L’ami mort. L’acte manqué.
Je reviens à l’ami mort, cela fait longtemps.
Je me souviens son silence, peu avant sa mort. Un silence radio qu’on avait décidé sur yahoomessenger, sentant que la relation qu’on y entretenait nous rongeait le bout des doigts et le fond du cerval. Qui eût pu s’imaginer les drames qui se jouaient entre les smileys du messager de Yahoo ?
Je lui avais donné mon adresse, lui non. J’envoyais des lettres à dessins, mais au hasard, en Bretagne, indiquant des roulottes et des jument. Je découvrirai que le nom que j’utilisais dans l’adresse n’était pas le sien. Tous les jours, le retour de manivelle en forme de “inconnu à l’appel des préposés”, qui répondait à mon appel, sans écho, direction la boite jaune et sa gueule béante. Noire. Dans ce silence, je me devais l’inventer, le créer dans le vide entre mes oreilles, et le faire danser à l’envi. Le Yanko que j’avais était fou, et s’il avait décidé de ne me répondre, c’était pour me faire la surprise de débarquer. Un soir.

DONNÉES SOURCES

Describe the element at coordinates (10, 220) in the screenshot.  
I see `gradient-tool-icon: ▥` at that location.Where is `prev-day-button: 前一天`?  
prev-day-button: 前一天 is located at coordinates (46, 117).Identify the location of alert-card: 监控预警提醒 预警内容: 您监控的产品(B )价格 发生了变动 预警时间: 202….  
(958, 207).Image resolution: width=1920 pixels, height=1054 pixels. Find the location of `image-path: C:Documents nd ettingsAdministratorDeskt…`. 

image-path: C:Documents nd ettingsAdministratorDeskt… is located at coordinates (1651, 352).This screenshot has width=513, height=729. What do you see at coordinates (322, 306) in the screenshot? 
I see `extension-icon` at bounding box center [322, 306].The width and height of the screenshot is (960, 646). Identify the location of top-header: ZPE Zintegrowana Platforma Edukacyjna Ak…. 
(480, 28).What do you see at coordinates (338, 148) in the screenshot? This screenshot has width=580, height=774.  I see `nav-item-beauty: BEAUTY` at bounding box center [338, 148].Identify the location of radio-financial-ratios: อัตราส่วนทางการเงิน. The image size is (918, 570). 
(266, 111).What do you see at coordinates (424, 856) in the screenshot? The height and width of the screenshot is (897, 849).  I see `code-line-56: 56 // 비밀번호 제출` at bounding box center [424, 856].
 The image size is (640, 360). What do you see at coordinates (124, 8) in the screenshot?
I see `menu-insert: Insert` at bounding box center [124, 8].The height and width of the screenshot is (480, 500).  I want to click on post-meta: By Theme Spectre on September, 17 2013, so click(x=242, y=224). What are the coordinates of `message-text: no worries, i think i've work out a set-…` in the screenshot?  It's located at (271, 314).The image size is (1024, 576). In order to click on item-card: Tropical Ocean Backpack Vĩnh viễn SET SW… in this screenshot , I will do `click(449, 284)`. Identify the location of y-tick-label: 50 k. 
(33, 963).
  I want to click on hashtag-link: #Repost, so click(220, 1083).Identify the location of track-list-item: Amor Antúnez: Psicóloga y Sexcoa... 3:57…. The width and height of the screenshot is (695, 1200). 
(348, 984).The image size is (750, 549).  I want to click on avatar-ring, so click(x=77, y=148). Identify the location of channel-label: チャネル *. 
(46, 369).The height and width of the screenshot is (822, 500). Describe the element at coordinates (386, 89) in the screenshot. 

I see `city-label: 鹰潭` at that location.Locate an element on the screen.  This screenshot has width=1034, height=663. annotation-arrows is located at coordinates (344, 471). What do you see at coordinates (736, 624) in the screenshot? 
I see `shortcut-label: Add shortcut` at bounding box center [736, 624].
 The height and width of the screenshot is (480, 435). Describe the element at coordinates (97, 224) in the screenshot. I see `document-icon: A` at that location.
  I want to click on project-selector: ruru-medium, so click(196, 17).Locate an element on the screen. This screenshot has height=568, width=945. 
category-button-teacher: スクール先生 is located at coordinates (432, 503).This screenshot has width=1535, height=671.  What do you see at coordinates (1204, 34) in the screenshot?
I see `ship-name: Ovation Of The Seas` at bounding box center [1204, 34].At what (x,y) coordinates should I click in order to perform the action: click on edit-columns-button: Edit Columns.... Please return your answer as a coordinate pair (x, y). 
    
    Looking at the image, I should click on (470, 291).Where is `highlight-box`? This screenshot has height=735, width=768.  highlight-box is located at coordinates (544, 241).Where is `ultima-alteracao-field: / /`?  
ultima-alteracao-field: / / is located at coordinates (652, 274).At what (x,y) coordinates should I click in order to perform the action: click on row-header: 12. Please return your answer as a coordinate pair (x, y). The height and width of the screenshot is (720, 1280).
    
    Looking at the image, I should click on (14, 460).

SÉRIE D'EXERCICES
a: Dites si chacune de ces affirmations est conforme au texte sur l'ami mort, par oui ou non, en citant les mots du texte qui le montrent : (i) L'ami n'avait pas donné son adresse. (ii) Les lettres partaient en Bretagne. (iii) Le nom écrit sur l'adresse était bien celui de l'ami.
b: Poursuivez le texte sur l'ami mort à partir de sa dernière phrase.

RÉPONSES
a:
(i) Oui : « Je lui avais donné mon adresse, lui non. »
(ii) Oui : « J’envoyais des lettres à dessins, mais au hasard, en Bretagne »
(iii) Non : « le nom que j’utilisais dans l’adresse n’était pas le sien »

b:
Sa famille était foraine. J’habitais chez mes parents, à côté de Decize, lieu d’une très grande fête foraine annuelle, lors de la Pentecôte. Ce soir-là, je n’allais pas faire des manèges. Je pensais en regardant l’icône éteinte de son avatar à ce petit garçon qui semblait m’avoir abandonné. L’icône s’était éveillée un instant, le temps de s’étonner de ma non-présence à la fête foraine. Le temps de se dire quelques mots interdits. Le temps de nouveau se dire au revoir.
A la fête, ce soir-là, le Yanko de mon cerval avait fait un truc pour Toftoftof. Et ce con était resté planté devant son PC.